Several Ingersoll Rand leaders and managers are making important sustainability contributions to the Compressed Air and Gas Institute's (CAGI) work in support of the U.S. Department of Energy (DOE). The DOE has focused its efforts on regulatory action on efficiency standards for air compressors and the establishment of test procedures that determine if compressors meet those standards.
"Ingersoll Rand has been asked by the DOE and several advocacy groups to make its position known in several areas of compressor design and operation to conserve natural resources and help customers make the right decisions for proven sustainability," said Brian Freeman, air product management leader at Ingersoll Rand, and second vice president on the board for CAGI. Freeman is also chairman of the rotary positive compressor section for CAGI, where the majority of the DOE energy work is focused.
"The industry role we play at CAGI is well aligned with Ingersoll Rand’s position as a global manufacturer," Freeman said. "It benefits the industry by sharing our expertise as a leader in compressor design and efficiency and air system efficiency.
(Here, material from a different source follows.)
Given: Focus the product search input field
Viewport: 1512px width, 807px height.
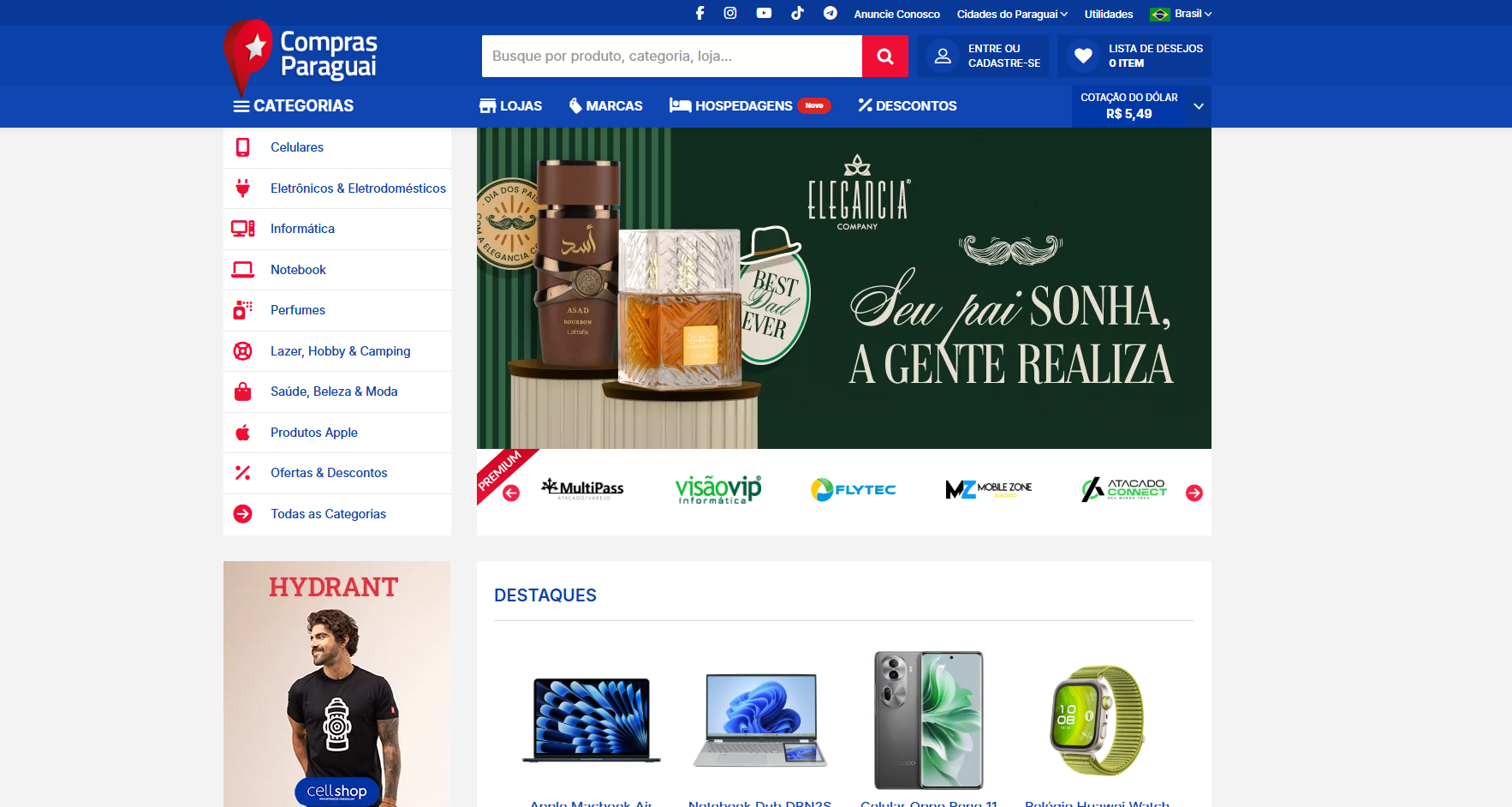Looking at the screenshot, I should (x=671, y=57).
And it benefits Ingersoll Rand by providing us a leadership role where we have a direct opportunity to weigh in and help drive proposed regulations that impact our industry."
The most recent example in CAGI's pursuit of regulatory input is around federally mandated test procedures for certain categories of air compressors sold within the United States.
CAGI's goal is to ensure the test procedures are aligned with the existing international test standard for evaluating performance of rotary compressors (ISO 1217:2009) as closely as possible.
Ingersoll Rand’s involvement in these exercises and entire process, which has been ongoing for the past three to four years, is one reason it’s recognized as an authority by energy advocacy teams.
Ingersoll Rand is also recognized by the market-leading products it has introduced in the past 12 months – including the Next Generation R-Series compressors recently launched to the market. It offers up to 20 percent improved energy efficiency over legacy products and help manufacturers achieve their sustainability goals.
Ingersoll Rand was a founding member of CAGI more than a century ago.